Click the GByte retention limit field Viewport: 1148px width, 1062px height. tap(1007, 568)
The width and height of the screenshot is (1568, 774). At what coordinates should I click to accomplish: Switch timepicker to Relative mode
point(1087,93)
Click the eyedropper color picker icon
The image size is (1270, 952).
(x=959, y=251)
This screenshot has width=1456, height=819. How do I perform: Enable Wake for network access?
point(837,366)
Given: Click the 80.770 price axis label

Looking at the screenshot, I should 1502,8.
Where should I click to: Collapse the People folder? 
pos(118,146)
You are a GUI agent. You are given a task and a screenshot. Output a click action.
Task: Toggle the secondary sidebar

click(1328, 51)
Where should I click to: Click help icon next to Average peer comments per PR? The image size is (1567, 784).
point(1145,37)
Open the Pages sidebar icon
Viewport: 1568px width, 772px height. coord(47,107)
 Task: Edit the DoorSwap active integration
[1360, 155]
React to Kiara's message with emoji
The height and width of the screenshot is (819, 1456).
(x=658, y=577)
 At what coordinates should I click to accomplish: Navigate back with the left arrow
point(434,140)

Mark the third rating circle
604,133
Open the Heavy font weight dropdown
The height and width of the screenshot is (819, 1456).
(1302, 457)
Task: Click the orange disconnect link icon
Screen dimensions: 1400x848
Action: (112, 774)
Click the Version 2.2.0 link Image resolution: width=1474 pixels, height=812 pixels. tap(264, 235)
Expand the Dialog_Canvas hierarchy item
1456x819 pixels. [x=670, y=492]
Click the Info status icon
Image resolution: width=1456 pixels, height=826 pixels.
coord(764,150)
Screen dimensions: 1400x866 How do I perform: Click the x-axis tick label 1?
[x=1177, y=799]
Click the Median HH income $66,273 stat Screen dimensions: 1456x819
──────
* WORK INSTRUCTION
Output each of the records exactly as it stands above.

* RESULT OF THE EXERCISE
Click the GByte retention limit field Viewport: 1148px width, 1062px height. tap(1007, 568)
The width and height of the screenshot is (1568, 774). At what coordinates should I click to accomplish: Switch timepicker to Relative mode
point(1087,93)
Click the eyedropper color picker icon
The image size is (1270, 952).
(x=959, y=251)
This screenshot has width=1456, height=819. How do I perform: Enable Wake for network access?
point(837,366)
Given: Click the 80.770 price axis label

Looking at the screenshot, I should 1502,8.
Where should I click to: Collapse the People folder? 
pos(118,146)
You are a GUI agent. You are given a task and a screenshot. Output a click action.
Task: Toggle the secondary sidebar

click(1328, 51)
Where should I click to: Click help icon next to Average peer comments per PR? The image size is (1567, 784).
point(1145,37)
Open the Pages sidebar icon
Viewport: 1568px width, 772px height. coord(47,107)
 Task: Edit the DoorSwap active integration
[1360, 155]
React to Kiara's message with emoji
The height and width of the screenshot is (819, 1456).
(x=658, y=577)
 At what coordinates should I click to accomplish: Navigate back with the left arrow
point(434,140)

Mark the third rating circle
604,133
Open the Heavy font weight dropdown
The height and width of the screenshot is (819, 1456).
(1302, 457)
Task: Click the orange disconnect link icon
Screen dimensions: 1400x848
Action: (112, 774)
Click the Version 2.2.0 link Image resolution: width=1474 pixels, height=812 pixels. tap(264, 235)
Expand the Dialog_Canvas hierarchy item
1456x819 pixels. [x=670, y=492]
Click the Info status icon
Image resolution: width=1456 pixels, height=826 pixels.
coord(764,150)
Screen dimensions: 1400x866 How do I perform: Click the x-axis tick label 1?
[x=1177, y=799]
Click the Median HH income $66,273 stat Screen dimensions: 1456x819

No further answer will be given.